Got a crystal ball? No? Then here's help with 2016 economic forecasts

Pump jacks at the Belridge oil field in California's Kern County. Oil prices are expected to remain low in 2016 and economic growth is projected to pick up slightly, forecasters say.
Pump jacks at the Belridge oil field in California's Kern County. Oil prices are expected to remain low in 2016 and economic growth is projected to pick up slightly, forecasters say.
Education Images/UIG via Getty Images

Every investor celebrating Christmas this week would love this gift: a really good crystal ball.

It'd be so helpful to look right through the orbuculum and glimpse the future prices of stocks, bonds and gold bars.

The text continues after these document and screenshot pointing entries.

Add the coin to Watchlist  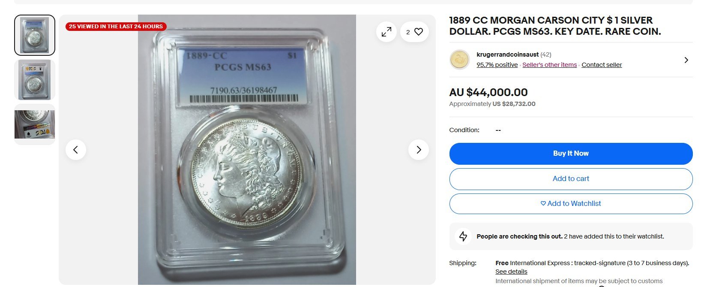tap(571, 204)
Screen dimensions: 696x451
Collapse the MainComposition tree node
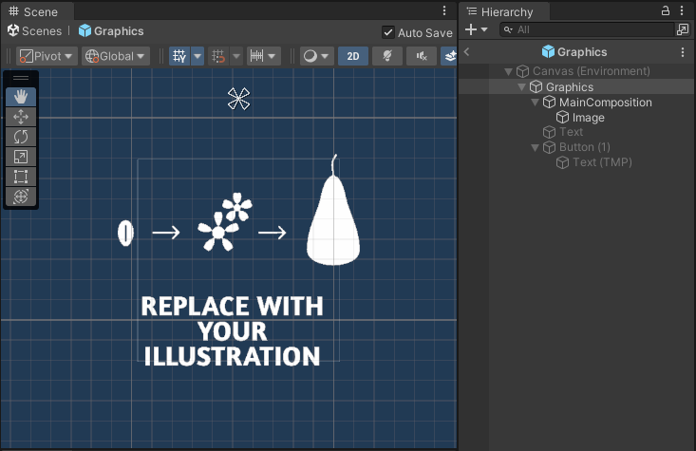tap(536, 103)
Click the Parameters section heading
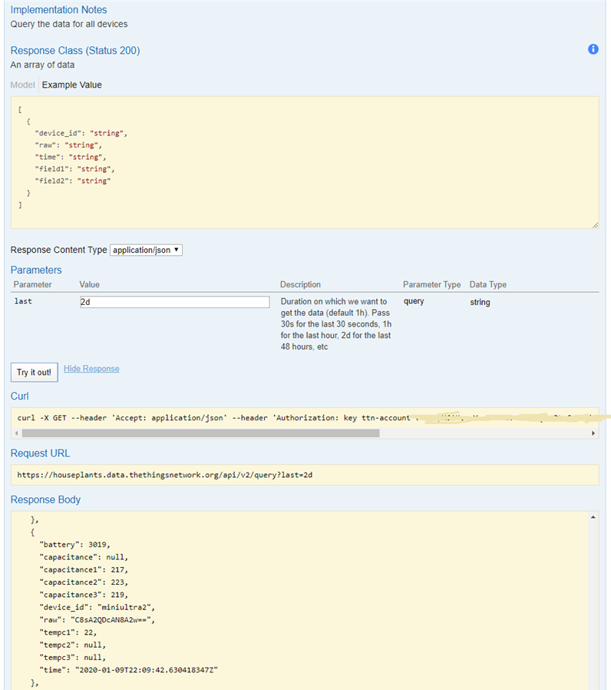This screenshot has width=611, height=690. 36,270
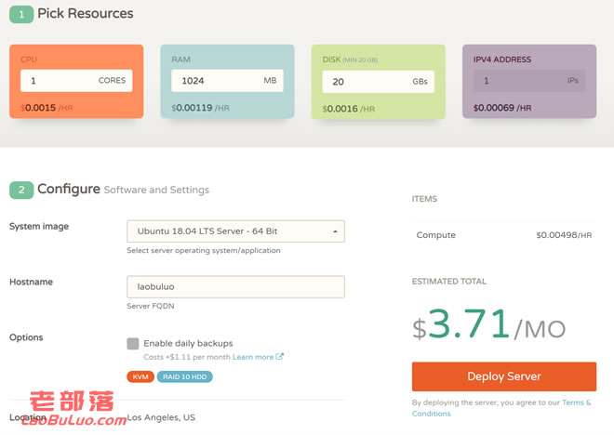Open the Learn more backups link

tap(253, 357)
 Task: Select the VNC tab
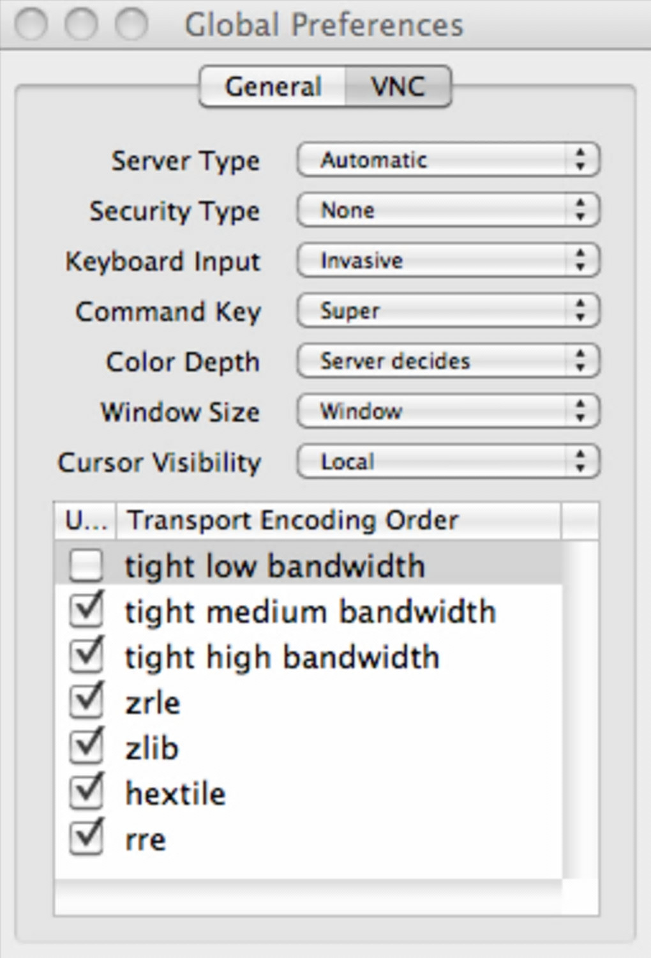[x=398, y=87]
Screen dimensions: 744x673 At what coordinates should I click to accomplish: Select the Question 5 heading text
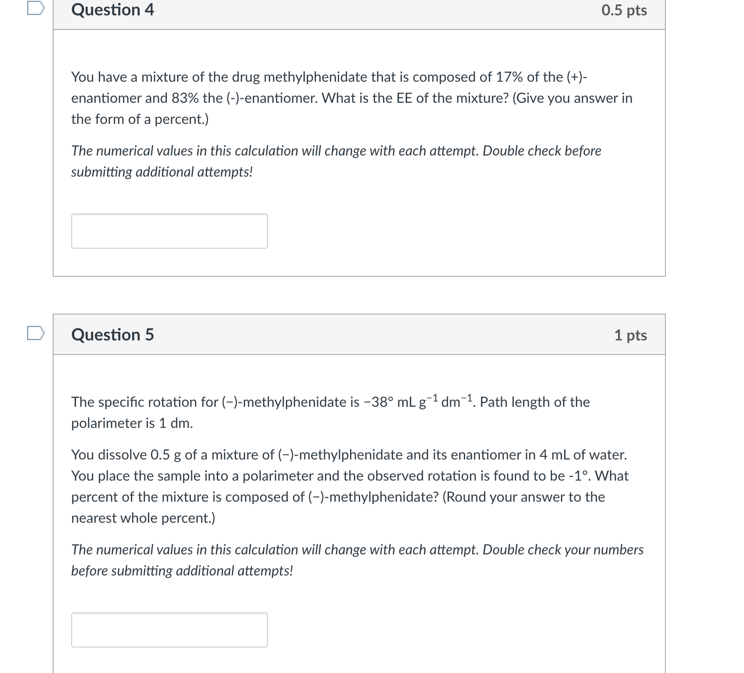point(112,335)
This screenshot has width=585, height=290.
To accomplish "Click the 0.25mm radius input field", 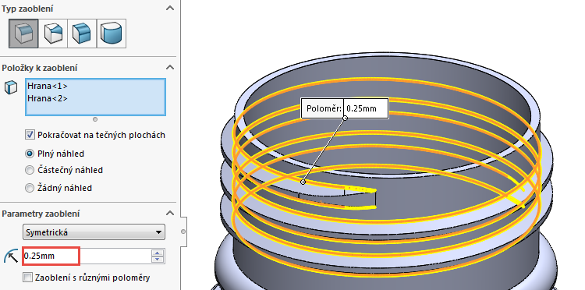I will coord(87,256).
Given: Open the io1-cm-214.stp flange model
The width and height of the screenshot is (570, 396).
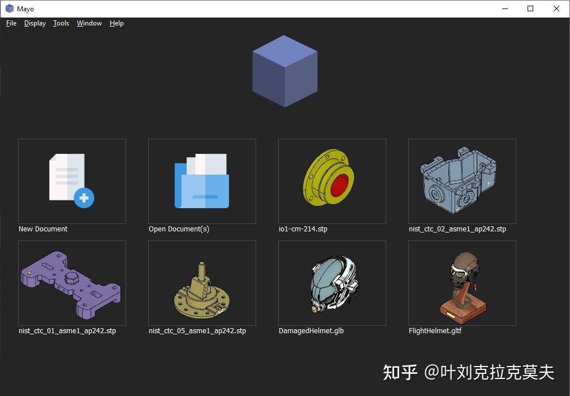Looking at the screenshot, I should point(332,181).
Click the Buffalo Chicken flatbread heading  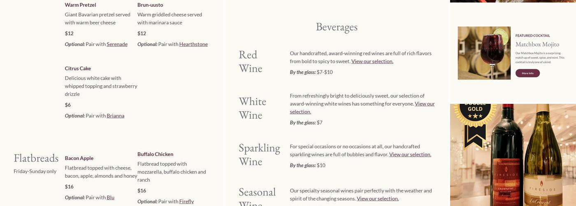[155, 154]
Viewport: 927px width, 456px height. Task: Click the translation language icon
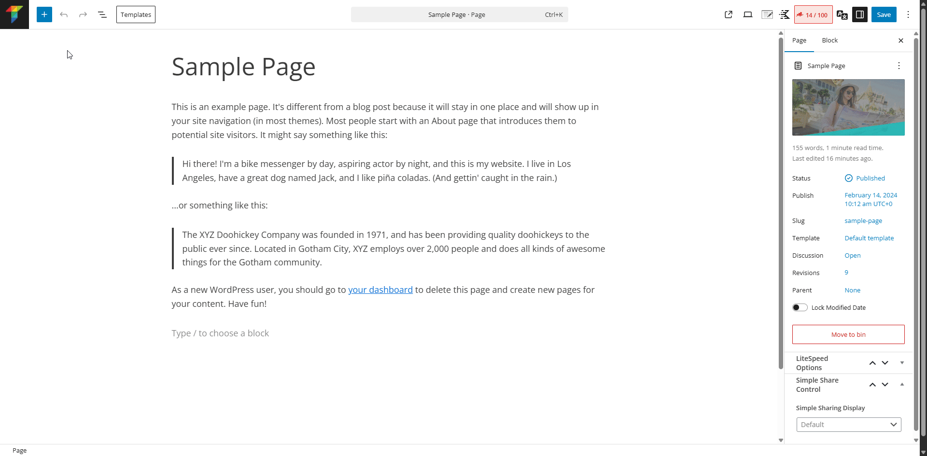[842, 14]
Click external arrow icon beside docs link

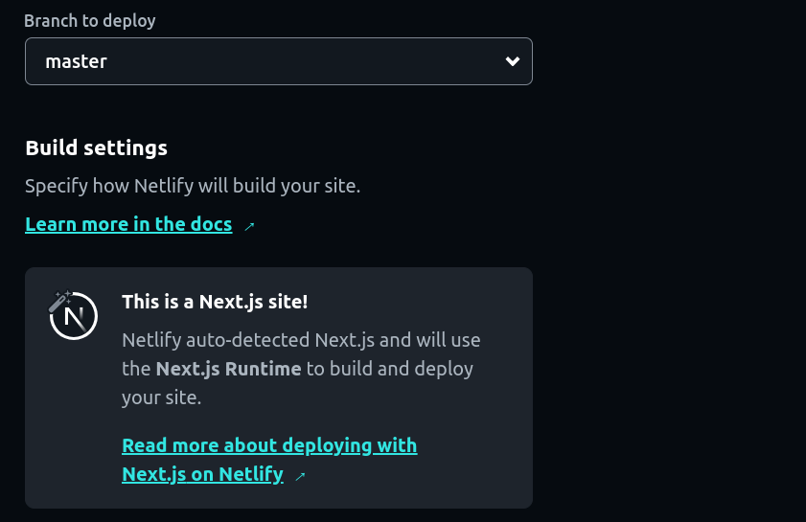tap(249, 226)
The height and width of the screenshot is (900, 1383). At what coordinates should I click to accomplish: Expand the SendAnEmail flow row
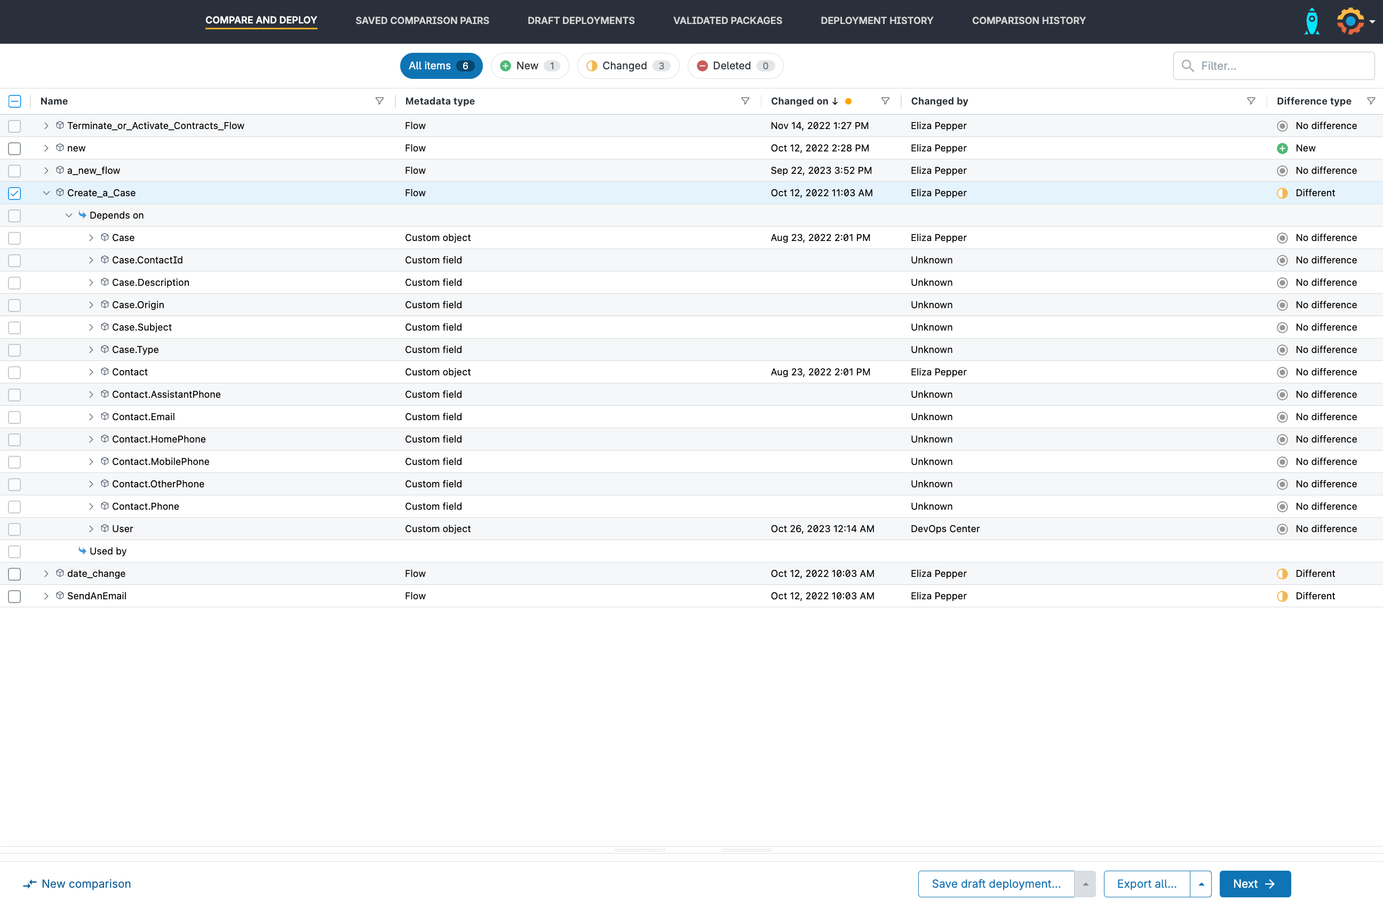tap(46, 596)
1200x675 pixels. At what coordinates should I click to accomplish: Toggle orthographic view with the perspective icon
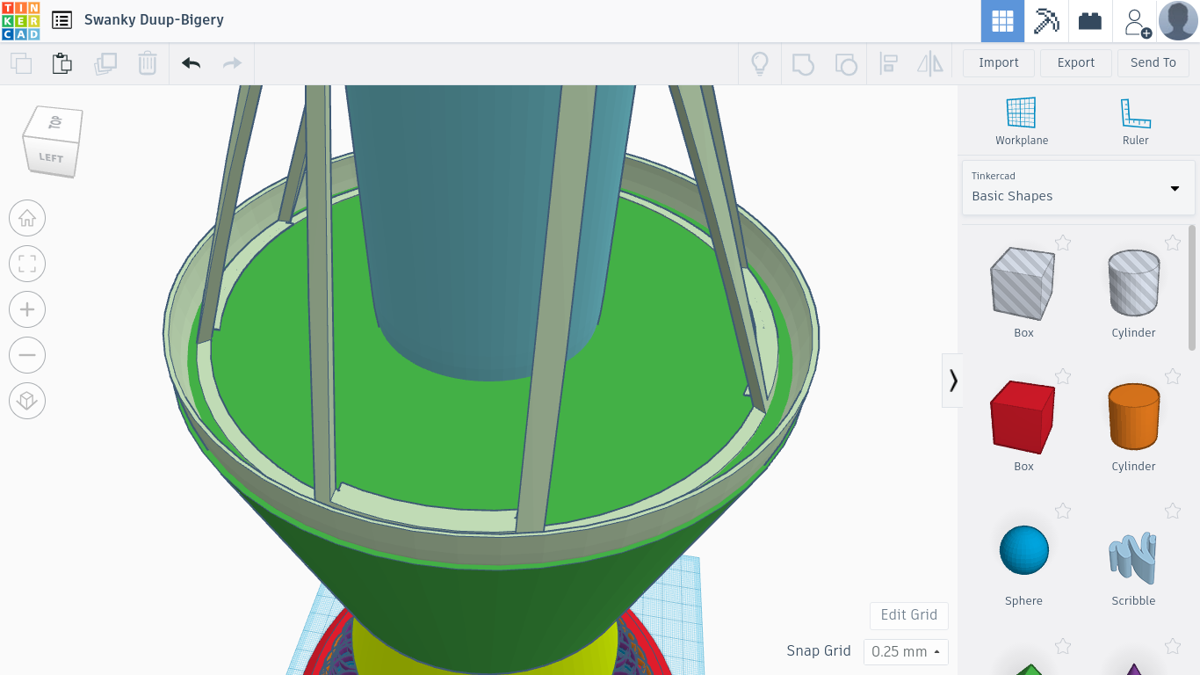pos(27,400)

Unfortunately, no such ball exists. Our next best option is to turn to economic forecasters. And in general, the professionals see mostly good news for 2016.

The mainstream view is that the new year's gross domestic product — the broadest measure of the economy — will grow in the 2.5-to-3 percent range. In the first six-and-a-half years of this recovery, the average growth rate has been in the 2-to-2.5 percent range.

In other words, most economists believe the coming year may bring a slightly better pace of expansion than what we are seeing now.

Here are some 2016 predictions that reflect commonly held opinions among top forecasters:

While most predictions are on the positive side for companies, workers and consumers, economists also see potential trouble spots. Those include: a too-strong-dollar that could further depress U.S. export sales; continued sluggishness in China; plunging commodity prices that could lead to many more layoffs, and terrorist events.

And speaking of forecasts, how did the professionals do when predicting 2015?

Pretty good, really.

Here's a line from a Wall Street Journal story that ran in mid-December last year:

"The U.S. economy is poised for stronger growth in 2015 due to falling gas prices, a tighter job market and expectations of larger wage gains, according to the latest Wall Street Journal survey of economists."

Those forecasters may not have had a crystal ball, but at least for 2015, their darts mostly landed on the right numbers.